Dans l’encyclique Fratelli tutti, le septième chapitre propose des parcours de paix pour guérir nos relations brisées et se retrouver frères et sœurs. Le Pape parle de la vérité, « compagne indissociable de la justice et de la miséricorde » (FT 227), que chacun doit rechercher et reconnaître comme fondement de l’itinérance à effectuer entre personnes blessées puisque « la vérité vous rendra libre » affirme Jésus. Le Saint Père cite l’Église d’Afrique du Sud qui appelle une nouvelle société fondée sur le service des autres, « dans laquelle la valeur d’être ensemble en tant qu’êtres humains prime incontestablement sur l’appartenance à tout autre groupe plus restreint, que ce soit la famille, la nation, la race ou la culture. » Désirons-nous en tant que catholiques cette ouverture ? Pouvons-nous en vérité affirmer que nous aimons la société et tous ceux qui la composent, même ceux qui sont les plus différents de nous ? « Car Dieu a tant aimé le monde qu’il a envoyé son Fils unique » (Jn 3,16) pour le sauver de la mort. Mais voici que l’actualité nous rattrape et nous questionne sur la fraternité.

Les jeux olympiques sont un événement planétaire extraordinaire. Ils constituent un moment unique pour exprimer la fraternité. Certes, quelques ombres apparaissent lorsque certains groupes font pression pour glisser un message politique, souhaitant exclure ceux en qui ils voient des ennemis.

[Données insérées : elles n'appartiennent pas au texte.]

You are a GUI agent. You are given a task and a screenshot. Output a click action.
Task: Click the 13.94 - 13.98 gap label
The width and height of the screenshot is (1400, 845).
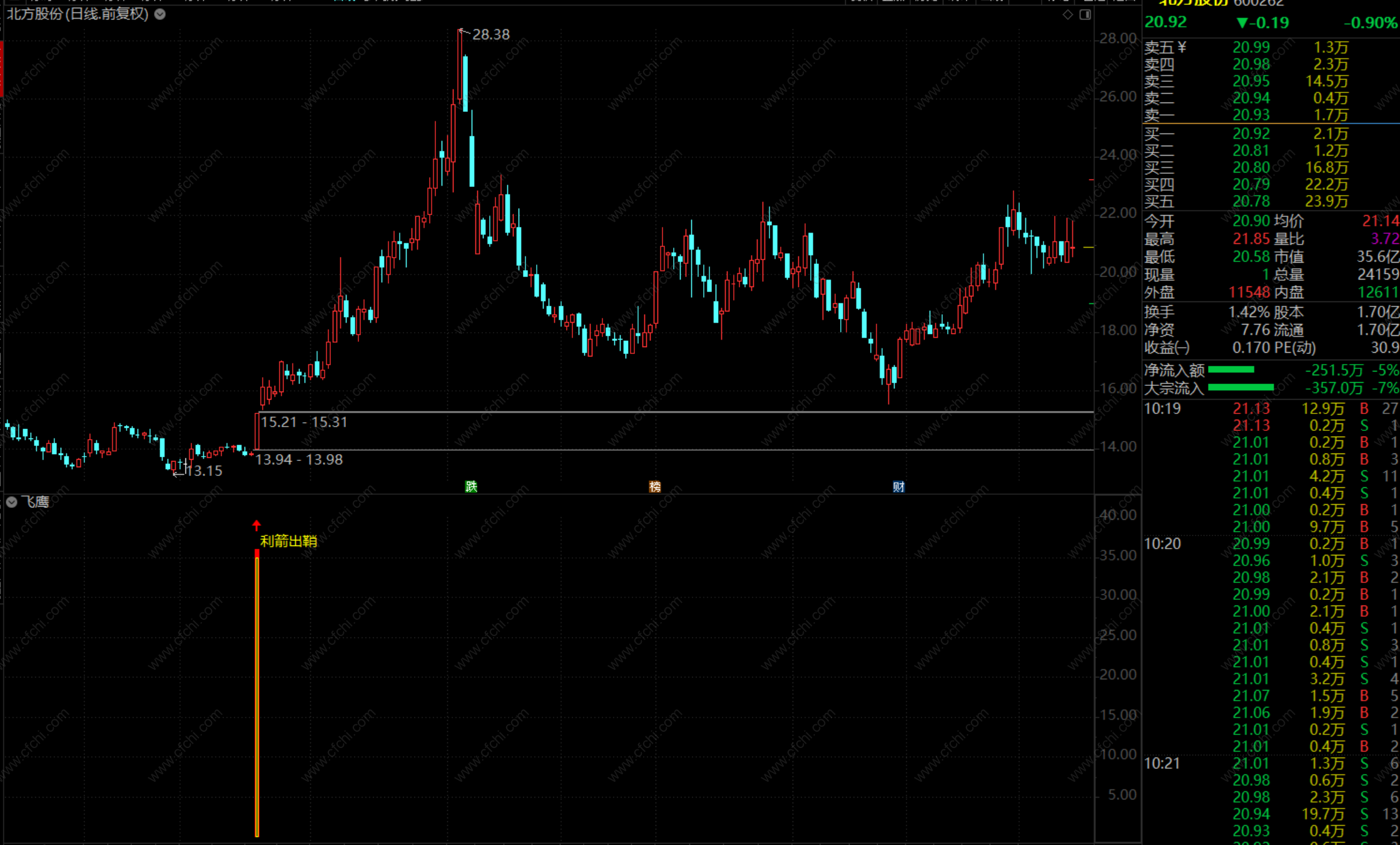click(299, 460)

Heureusement, la fraternité est merveilleusement signifiée lorsque les compétiteurs se saluent, se remercient, se félicitent, lorsque les spectateurs communient aux exploits accomplis, lorsque les épreuves de sport sont prolongés par des fêtes mémorables entre supporters, lorsque chefs d’État et personnalités s’y rencontrent, lorsque le peuple vit un moment joyeux et festif autour des valeurs du sport. Le sport est une activité indispensable pour nos corps et aussi pour notre convivialité. Il est d’ailleurs heureux de voir notre pays, la France, briller par ses résultats alors que notre population est peu nombreuse comparativement à d’autres nations. Personnellement je remercie toutes les fédérations sportives, nos écoles et nos clubs, nos villes et les sponsors. C’est leur engagement qui offre à ces jeunes gens de pouvoir aller au bout de leurs rêves.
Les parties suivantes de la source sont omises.